For the second time in five years, Edinburgh City Council has been hacked again. More than 13,000 email addresses were stolen from the counsel’s database after a “malicious cyber attack” on 26 June.
A spokesman of the council said, “This was a malicious cyber attack on the council’s website which is hosted in a UK data centre. It was dealt with swiftly and at no point were any council services affected.”
“We want to reassure the public the ongoing security of our website is critically important,” he added.
According to a news report published on Edinburgh Evening News, cyber security experts have warned local authorities “don’t stand a chance” against hackers.
“The attack is believed to have taken place on Friday, June 26, with council officials alerted by its data centre provider. No details have been released regarding the source of the attack, which targeted
the council’s website service provider,” the report read.
The Information Commissioner has been informed of the incident, as has the UK government’s computer emergency response team, which monitors incidents of hacking against the public sector.
The council is now contacting 13,134 individuals who have had their details stolen. Similarly, the city’s director of corporate governance, Alastair Maclean, has been asking them to change any passwords used to access the council’s website.
Napier University cyber security expert Professor Bill Buchanan warned that hackers would be likely to try to use the data in “phishing” scams, which attempt to con victims out of sensitive information like bank details and passwords using bogus e-mails.

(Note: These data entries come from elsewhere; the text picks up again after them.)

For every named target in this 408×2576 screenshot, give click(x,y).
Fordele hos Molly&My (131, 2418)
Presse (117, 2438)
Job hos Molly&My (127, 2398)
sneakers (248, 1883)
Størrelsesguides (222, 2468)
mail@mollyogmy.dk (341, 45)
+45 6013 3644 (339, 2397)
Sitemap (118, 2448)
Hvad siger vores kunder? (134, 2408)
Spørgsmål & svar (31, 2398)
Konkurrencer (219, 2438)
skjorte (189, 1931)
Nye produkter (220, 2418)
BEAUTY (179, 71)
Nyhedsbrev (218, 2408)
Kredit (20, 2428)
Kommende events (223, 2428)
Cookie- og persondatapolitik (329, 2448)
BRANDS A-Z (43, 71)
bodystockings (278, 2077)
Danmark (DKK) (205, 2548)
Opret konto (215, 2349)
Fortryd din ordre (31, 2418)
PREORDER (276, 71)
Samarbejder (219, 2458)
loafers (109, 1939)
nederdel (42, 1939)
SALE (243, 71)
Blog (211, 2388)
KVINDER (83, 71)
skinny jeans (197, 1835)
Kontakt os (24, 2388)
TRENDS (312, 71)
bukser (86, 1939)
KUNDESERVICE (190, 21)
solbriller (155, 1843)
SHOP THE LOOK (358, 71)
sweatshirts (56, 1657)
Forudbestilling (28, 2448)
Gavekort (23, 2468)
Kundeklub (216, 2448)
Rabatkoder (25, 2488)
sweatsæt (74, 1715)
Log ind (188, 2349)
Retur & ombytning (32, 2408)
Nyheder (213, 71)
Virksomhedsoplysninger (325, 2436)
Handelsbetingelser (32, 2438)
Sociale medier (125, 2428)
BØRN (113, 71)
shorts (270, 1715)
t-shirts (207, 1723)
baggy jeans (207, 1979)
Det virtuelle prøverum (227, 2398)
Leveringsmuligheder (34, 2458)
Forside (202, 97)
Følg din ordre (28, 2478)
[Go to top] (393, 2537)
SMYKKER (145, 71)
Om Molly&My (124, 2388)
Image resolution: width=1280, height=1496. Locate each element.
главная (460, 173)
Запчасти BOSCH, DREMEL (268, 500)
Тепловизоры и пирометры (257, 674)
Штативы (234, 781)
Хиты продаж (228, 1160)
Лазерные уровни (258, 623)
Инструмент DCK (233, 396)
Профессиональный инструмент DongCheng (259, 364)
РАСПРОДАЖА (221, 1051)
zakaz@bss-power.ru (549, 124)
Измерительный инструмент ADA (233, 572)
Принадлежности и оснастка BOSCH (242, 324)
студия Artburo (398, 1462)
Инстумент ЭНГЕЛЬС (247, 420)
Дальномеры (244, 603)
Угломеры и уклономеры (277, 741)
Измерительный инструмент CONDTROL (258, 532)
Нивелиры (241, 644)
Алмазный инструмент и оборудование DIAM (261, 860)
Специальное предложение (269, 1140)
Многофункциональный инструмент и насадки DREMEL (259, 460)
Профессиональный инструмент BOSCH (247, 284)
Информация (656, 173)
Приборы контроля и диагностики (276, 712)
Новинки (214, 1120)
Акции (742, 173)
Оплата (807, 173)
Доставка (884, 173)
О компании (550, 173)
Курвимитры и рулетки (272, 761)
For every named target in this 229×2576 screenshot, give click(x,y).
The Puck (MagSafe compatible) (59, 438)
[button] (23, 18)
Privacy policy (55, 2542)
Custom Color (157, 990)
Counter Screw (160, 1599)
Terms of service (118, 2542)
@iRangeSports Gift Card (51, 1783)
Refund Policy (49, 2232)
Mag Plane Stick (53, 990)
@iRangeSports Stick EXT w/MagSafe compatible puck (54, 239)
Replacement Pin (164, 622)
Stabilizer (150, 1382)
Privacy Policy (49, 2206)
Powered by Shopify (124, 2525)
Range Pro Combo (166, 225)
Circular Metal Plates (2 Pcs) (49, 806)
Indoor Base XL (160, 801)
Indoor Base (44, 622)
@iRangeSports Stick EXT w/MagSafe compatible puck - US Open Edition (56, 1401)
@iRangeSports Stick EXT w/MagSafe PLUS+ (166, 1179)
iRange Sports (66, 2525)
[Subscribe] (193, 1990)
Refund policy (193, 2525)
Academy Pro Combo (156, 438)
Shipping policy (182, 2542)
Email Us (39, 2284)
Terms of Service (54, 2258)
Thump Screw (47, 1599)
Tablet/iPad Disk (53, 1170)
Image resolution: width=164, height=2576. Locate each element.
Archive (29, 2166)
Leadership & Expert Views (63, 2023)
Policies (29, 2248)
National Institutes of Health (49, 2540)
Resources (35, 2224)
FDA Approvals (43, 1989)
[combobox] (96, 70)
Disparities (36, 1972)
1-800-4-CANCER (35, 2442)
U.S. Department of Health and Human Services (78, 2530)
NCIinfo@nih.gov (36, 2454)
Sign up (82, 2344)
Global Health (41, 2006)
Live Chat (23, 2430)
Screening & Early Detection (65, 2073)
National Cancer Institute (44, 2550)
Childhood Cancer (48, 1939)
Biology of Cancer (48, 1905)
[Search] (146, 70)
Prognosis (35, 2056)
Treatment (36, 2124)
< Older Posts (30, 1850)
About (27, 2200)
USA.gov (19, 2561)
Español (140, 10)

“Data like this is worth a lot. It is really quite sloppy to lose that information. Without a doubt, in this case, the intruders could link e-mails to the council in some way. A targeted phishing e-mail could say, in regards to a parking ticket, ‘You contacted us in May, please could you click on this link and give your details. G-mail addresses in particular are quite sensitive because they tend to be the core of your online identity. If an intruder can get into that address, they can access every single account,” Buchanan added.
In December 2011, the personal information of people who had contacted the council’s debt advice service was taken, with potential victims advised to check bank and credit card statements.